Hauer, F., Gerle, C., Fischer, N., Oshima, A., Shinzawa-Itoh, K., Shimada, S., et al. (2015). GraDeR: Membrane protein complex preparation for single-particle cryo-EM. Structure, 23(9), 1769-1775. doi:10.1016/j.str.2015.06.029.

Zitierlink: https://hdl.handle.net/11858/00-001M-0000-0028-7A7F-0

Zusammenfassung

We developed a method, named GraDeR, which substantially improves the preparation of membrane protein complexes for structure determination by single-particle cryo-electron microscopy (cryo-EM). In GraDeR, glycerol gradient centrifugation is used for the mild removal of free detergent monomers and micelles from lauryl maltose-neopentyl glycol detergent stabilized membrane complexes, resulting in monodisperse and stable complexes to which standard processes for water-soluble complexes can be applied.

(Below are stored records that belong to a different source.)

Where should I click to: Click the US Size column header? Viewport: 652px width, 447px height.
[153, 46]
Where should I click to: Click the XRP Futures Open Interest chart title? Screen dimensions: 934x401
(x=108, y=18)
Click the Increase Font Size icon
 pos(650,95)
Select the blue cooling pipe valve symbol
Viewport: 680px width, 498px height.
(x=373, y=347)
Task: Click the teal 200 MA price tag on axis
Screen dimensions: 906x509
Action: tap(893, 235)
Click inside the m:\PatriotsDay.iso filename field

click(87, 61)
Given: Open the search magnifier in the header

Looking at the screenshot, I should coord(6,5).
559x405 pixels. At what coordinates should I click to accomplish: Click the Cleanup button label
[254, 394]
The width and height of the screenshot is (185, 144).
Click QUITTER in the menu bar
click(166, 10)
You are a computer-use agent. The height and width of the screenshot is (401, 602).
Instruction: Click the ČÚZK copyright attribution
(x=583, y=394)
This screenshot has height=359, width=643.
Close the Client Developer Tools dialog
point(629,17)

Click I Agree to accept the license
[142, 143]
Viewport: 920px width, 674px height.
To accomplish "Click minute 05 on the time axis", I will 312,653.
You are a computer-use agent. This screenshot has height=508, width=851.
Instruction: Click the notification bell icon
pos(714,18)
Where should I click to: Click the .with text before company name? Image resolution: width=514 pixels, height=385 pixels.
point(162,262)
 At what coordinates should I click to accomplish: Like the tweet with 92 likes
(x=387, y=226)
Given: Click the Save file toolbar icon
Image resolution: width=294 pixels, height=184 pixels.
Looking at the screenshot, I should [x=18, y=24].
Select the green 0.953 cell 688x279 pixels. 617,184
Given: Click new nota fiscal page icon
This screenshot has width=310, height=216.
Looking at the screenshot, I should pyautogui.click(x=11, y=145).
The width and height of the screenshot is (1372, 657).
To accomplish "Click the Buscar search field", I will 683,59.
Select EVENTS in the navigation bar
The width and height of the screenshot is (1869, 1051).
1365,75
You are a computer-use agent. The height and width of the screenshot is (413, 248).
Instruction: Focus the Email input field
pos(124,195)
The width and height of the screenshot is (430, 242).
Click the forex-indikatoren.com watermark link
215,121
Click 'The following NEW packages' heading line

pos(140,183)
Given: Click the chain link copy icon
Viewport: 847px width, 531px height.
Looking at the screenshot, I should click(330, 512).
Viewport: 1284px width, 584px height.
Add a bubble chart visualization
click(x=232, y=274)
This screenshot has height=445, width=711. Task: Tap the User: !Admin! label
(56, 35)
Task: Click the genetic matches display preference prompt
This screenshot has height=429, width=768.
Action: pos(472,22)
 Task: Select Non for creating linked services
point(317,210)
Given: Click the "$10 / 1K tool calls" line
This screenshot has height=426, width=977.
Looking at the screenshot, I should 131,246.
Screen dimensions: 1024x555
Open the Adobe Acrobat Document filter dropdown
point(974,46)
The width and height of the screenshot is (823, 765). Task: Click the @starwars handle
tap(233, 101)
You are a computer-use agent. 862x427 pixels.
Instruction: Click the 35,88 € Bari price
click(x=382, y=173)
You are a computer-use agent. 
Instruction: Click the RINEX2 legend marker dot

We demonstrate the applicability of the method on three different membrane complexes, including the mammalian FoF1 ATP synthase. For this highly dynamic and fragile rotary motor, we show that GraDeR allows visualizing the asymmetry of the F1 domain, which matches the ground state structure of the isolated domain. Therefore, the present cryo-EM structure of FoF1 ATP synthase provides direct structural evidence for Boyer's binding change mechanism in the context of the intact enzyme.